• Your instructions: Restate each entry below word for word, without skipping any.
=== Exercise data ===
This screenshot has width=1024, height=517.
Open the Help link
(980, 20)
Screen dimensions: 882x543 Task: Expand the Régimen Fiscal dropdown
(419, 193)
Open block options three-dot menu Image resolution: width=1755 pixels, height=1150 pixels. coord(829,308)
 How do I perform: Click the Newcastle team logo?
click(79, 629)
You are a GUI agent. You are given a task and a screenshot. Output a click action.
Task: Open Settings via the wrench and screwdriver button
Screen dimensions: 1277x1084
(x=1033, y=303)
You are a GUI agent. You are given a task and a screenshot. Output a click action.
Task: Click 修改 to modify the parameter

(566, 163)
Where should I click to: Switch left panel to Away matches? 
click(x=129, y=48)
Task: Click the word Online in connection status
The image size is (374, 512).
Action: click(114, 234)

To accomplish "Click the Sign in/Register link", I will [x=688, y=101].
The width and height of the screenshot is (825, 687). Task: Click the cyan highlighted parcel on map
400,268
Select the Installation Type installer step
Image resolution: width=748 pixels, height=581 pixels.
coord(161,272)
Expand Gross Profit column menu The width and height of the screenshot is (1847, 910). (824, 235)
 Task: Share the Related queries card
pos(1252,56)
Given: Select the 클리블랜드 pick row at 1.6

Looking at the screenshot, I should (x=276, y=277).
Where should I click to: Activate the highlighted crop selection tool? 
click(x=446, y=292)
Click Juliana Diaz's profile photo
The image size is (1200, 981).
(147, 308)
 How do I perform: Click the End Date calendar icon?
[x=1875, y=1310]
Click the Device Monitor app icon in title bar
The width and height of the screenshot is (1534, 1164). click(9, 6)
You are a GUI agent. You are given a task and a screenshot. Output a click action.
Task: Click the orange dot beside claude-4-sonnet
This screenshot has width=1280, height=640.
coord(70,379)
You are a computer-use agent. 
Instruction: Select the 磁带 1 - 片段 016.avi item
===
• Your solution:
This screenshot has width=1024, height=517.
Open the Help link
(980, 20)
Screen dimensions: 882x543 Task: Expand the Régimen Fiscal dropdown
(419, 193)
Open block options three-dot menu Image resolution: width=1755 pixels, height=1150 pixels. coord(829,308)
 How do I perform: Click the Newcastle team logo?
click(79, 629)
You are a GUI agent. You are given a task and a screenshot. Output a click action.
Task: Open Settings via the wrench and screwdriver button
Screen dimensions: 1277x1084
(x=1033, y=303)
You are a GUI agent. You are given a task and a screenshot. Output a click action.
Task: Click 修改 to modify the parameter

(566, 163)
Where should I click to: Switch left panel to Away matches? 
click(x=129, y=48)
Task: Click the word Online in connection status
The image size is (374, 512).
Action: click(114, 234)

To accomplish "Click the Sign in/Register link", I will [x=688, y=101].
The width and height of the screenshot is (825, 687). Task: Click the cyan highlighted parcel on map
400,268
Select the Installation Type installer step
Image resolution: width=748 pixels, height=581 pixels.
coord(161,272)
Expand Gross Profit column menu The width and height of the screenshot is (1847, 910). (824, 235)
 Task: Share the Related queries card
pos(1252,56)
Given: Select the 클리블랜드 pick row at 1.6

Looking at the screenshot, I should (x=276, y=277).
Where should I click to: Activate the highlighted crop selection tool? 
click(x=446, y=292)
Click Juliana Diaz's profile photo
The image size is (1200, 981).
(147, 308)
 How do I perform: Click the End Date calendar icon?
[x=1875, y=1310]
Click the Device Monitor app icon in title bar
The width and height of the screenshot is (1534, 1164). click(9, 6)
You are a GUI agent. You are given a task and a screenshot. Output a click action.
Task: Click the orange dot beside claude-4-sonnet
This screenshot has width=1280, height=640.
coord(70,379)
You are a computer-use agent. 
Instruction: Select the 磁带 1 - 片段 016.avi item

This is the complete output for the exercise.